Experience Management (XM) isn’t just important, it’s the primary function of every organization. Let me explain…
The XM Institute team spends a lot of time thinking about and researching XM. Which means we spend a lot of time trying to understand how human beings think, feel, and behave.
What’s become clear is that experience is not just an interesting topic, it’s a fundamental component of life. As a matter of fact, I believe that it’s one of three core human domains:
- Physiology: How we maintain life.
- Psychology: How we think and feel.
- Experience: How we interact.
Experience is the one and only way that human beings interface with the world. We create, consume, and remember experiences… that’s it.
If you want to communicate with or influence someone, then it requires some experiences. If you want to teach or love someone, then it requires some experiences. If you want to learn or enjoy something, then it requires some experiences. If you want to sell or provide services to someone, then it requires some experiences.
Our lives are a sequence of experiences strung together and built on each other. These experiences can be as mundane as ordering paper towels off Amazon or as life-changing as giving birth to your first child. And though experiences themselves only last a short time, they can have long-lasting consequences, shaping our behavior, attitudes, and understanding of the world.
If experience represents how human beings interact with the world, then it’s also the input and output of every employee, every customer, every partner, every supplier, and every person that touches an organization.

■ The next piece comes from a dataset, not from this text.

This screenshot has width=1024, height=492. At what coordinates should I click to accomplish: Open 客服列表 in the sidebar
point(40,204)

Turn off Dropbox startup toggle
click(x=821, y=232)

Therefore, all that an organization does is create experiences. It creates experiences for the employees who spend 8+ hours every day at the organization. It creates experiences for the customers who visit its website or use its products. It even creates experiences for shareholders who benefit or lose financially based on the organization’s performance.
When you get down to it, experiences are the sole output of a company. Which means whether an organization thrives or fails comes down to the experiences it delivers.
That’s why every organization (including yours) is an experience factory.
With this new context, focusing on XM is not an optional decision; it’s already the primary activity of every organization. Think about the experience chain where your organization continually creates experiences for employees whose actions then continually create product and brand experiences for the rest of the world.
While you don’t have a choice about engaging in XM, you do have a choice about being purposeful in those efforts. Too many organizations fail to focus on the experiences they deliver and leave this fundamental activity to chance.
To create a thriving experience factory, you need to build the capabilities to continuously learn about the needs and feelings of human beings across your ecosystem, propagate those insights to the people who can take action on them, and rapidly adapt your operations to adjust experiences based on those insights.
How do you create those capabilities? By mastering Six XM Competencies, and remembering that your organization is—at its core—an experience factory.